First Run Tips: What to Know Before You Head Out the Door
Nervous about run one? Pace, route, shoes, and what to expect — the essentials that keep your first jog from becoming your last.
Why this matters
Run one is where bad habits get baked in — too fast, wrong shoes, no plan. A few simple rules make the difference between 'never again' and 'when's run two?'
Your first run doesn't need to be heroic. It needs to be repeatable. The goal isn't to prove fitness — it's to finish feeling like you could do it again within a few days.
These tips apply whether you're doing walk-run intervals or jogging the whole way. Get these right and run two gets much easier.
Before you leave the house
- ·Eat something light 1–2 hours ahead if you're hungry — a banana or toast is plenty
- ·Use the bathroom; you'll thank yourself at minute eight
- ·Tie shoes snugly with room in the toe box — blisters start on run one
- ·Tell someone where you're going or stick to a familiar loop if running alone
- ·Charge your phone or wear a watch if you're tracking time
Pace: slow enough to talk
If you can't speak in short sentences, you're going too fast. Walk breaks are not failure — they're part of the workout for most beginners.

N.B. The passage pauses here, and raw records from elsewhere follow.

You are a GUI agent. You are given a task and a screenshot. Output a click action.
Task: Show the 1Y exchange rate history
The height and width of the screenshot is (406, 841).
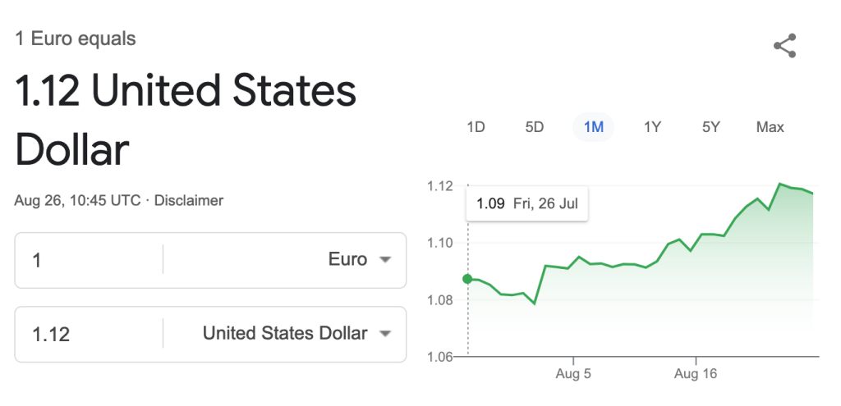click(x=652, y=127)
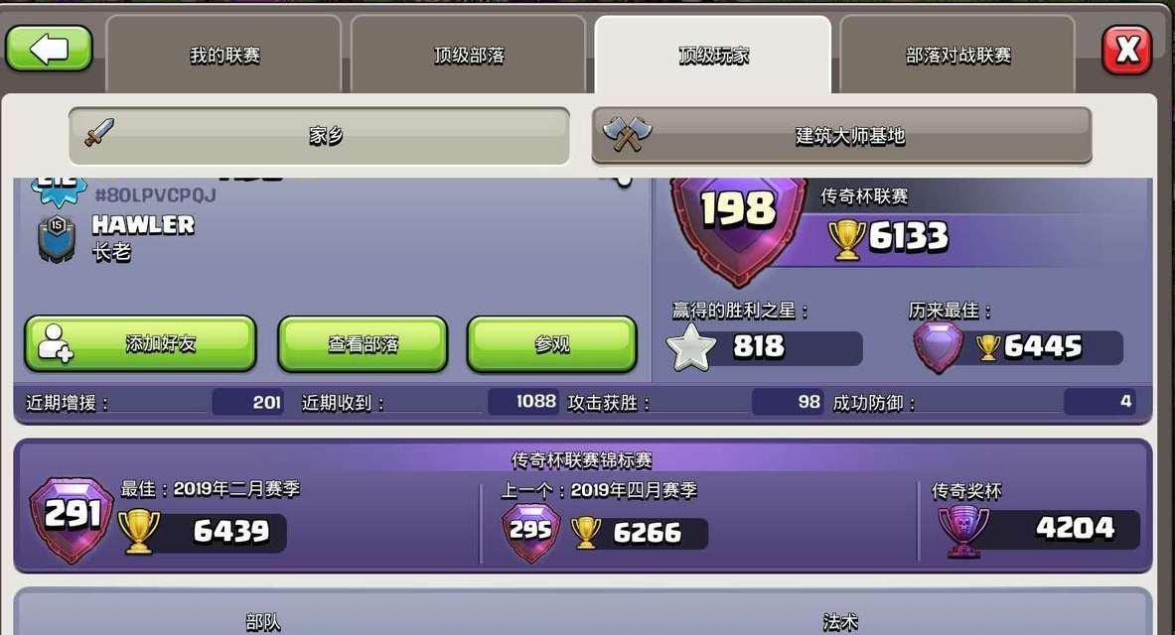Click the gold trophy beside 6439
1175x635 pixels.
pos(139,531)
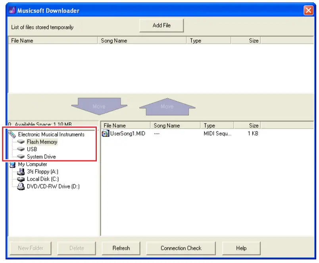Image resolution: width=319 pixels, height=263 pixels.
Task: Click the Electronic Musical Instruments root icon
Action: pos(12,134)
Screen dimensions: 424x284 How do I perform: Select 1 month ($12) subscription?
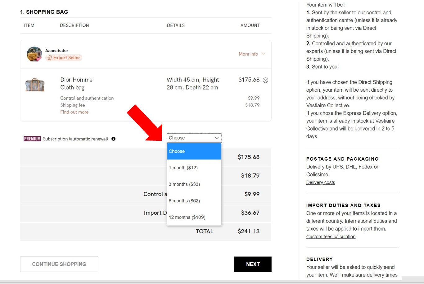click(194, 168)
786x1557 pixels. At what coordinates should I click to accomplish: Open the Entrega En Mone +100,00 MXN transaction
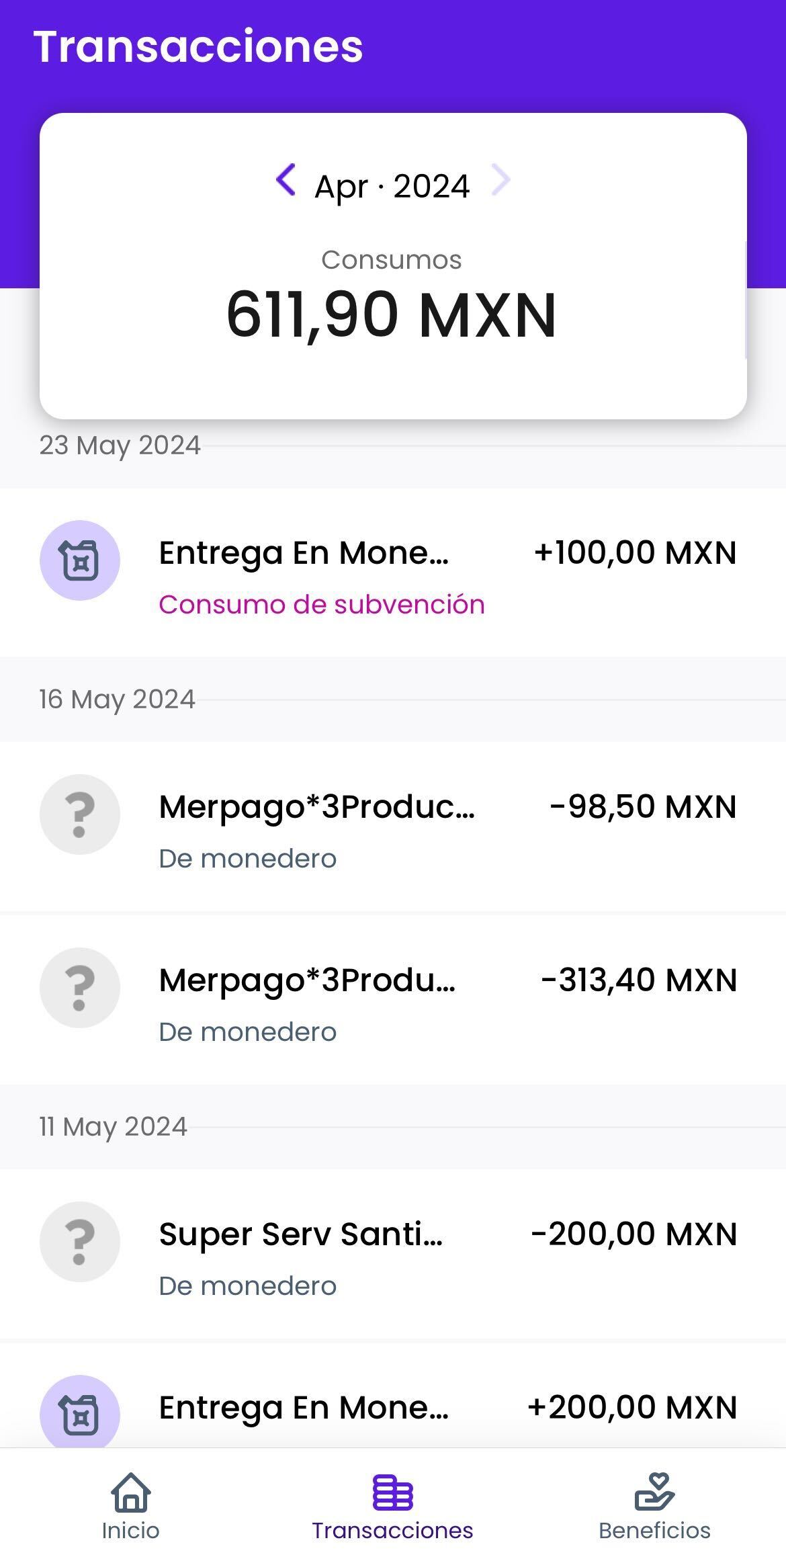pos(304,554)
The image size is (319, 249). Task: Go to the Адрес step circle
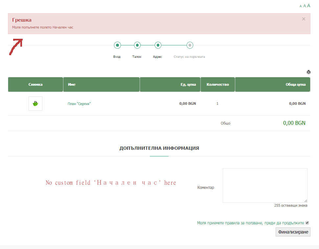[x=158, y=45]
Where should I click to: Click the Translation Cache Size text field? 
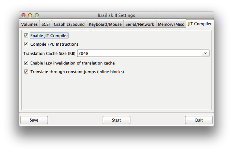pyautogui.click(x=139, y=53)
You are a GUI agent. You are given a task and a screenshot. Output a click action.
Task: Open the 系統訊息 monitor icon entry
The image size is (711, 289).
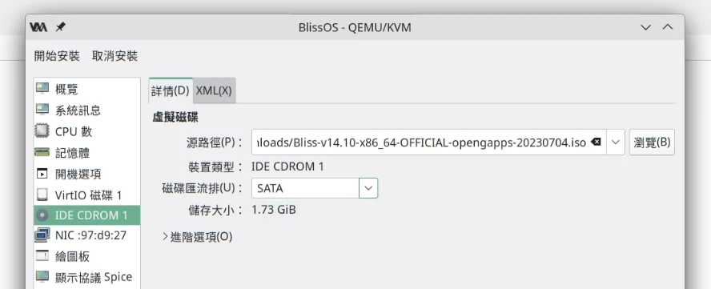[42, 110]
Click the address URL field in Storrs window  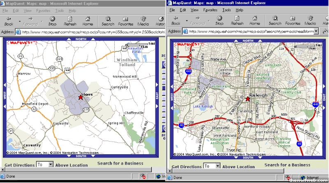pos(90,32)
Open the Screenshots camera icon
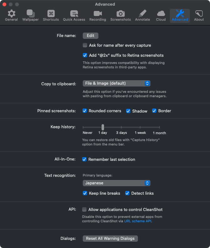This screenshot has width=210, height=248. (120, 13)
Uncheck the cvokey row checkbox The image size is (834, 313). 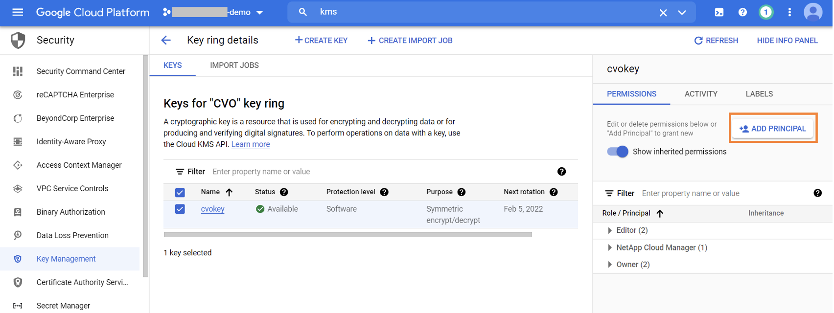[x=180, y=209]
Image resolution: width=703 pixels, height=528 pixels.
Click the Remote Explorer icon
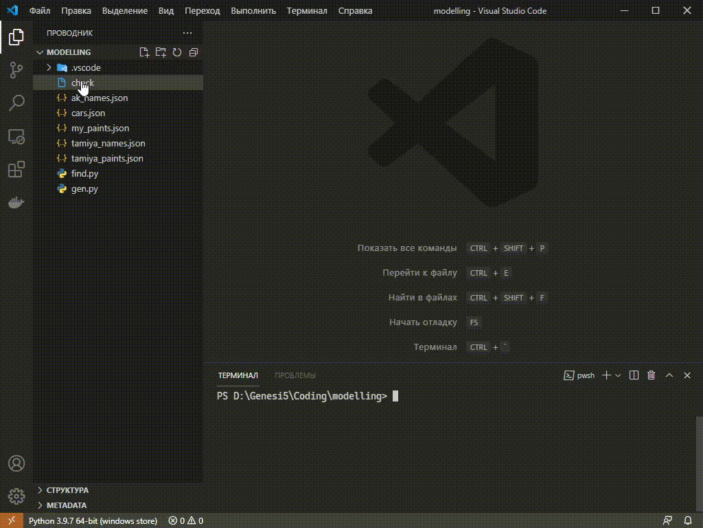coord(15,136)
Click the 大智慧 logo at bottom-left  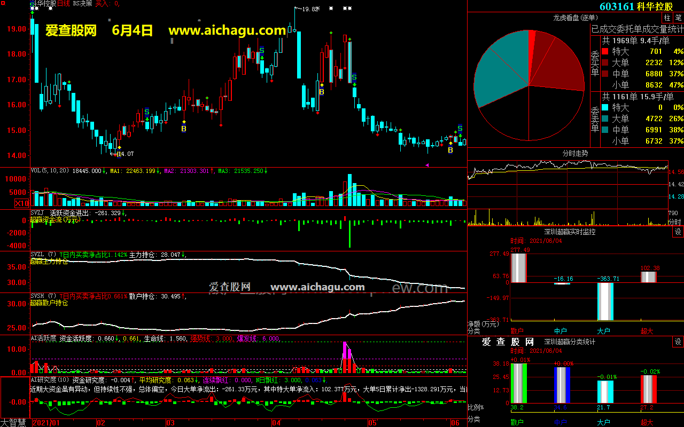(14, 422)
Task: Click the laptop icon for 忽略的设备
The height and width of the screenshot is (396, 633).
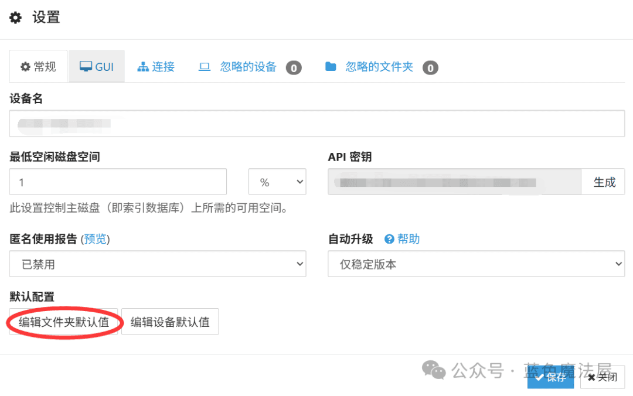Action: point(205,67)
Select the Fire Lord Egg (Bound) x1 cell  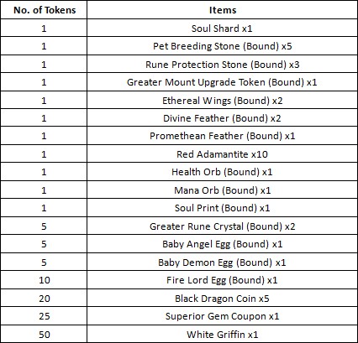click(x=223, y=280)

Ignore other runners on the path. Your pace is your pace. Comparison on day one is useless and discouraging.
Pick a simple route
- ·Flat or gently rolling — save hills for later
- ·Out-and-back so you know exactly how far you've gone
- ·Well-lit and low-traffic if you're running near roads
- ·Avoid trails with roots and rocks until you're confident on pavement
During the run
- ·Start with 5 minutes of brisk walking to warm up
- ·Check in at 10 minutes: still okay? keep going. Miserable? walk home without guilt
- ·Breathe naturally — don't hold your breath on uphills
- ·Carry water on hot days or runs longer than 30 minutes
Right after you finish
Walk 3–5 minutes to cool down. Stretch only if it feels good — gentle calf and quad stretches, nothing aggressive.
Note how you feel and what worked. That's data for run two, not a grade on your worth as a human.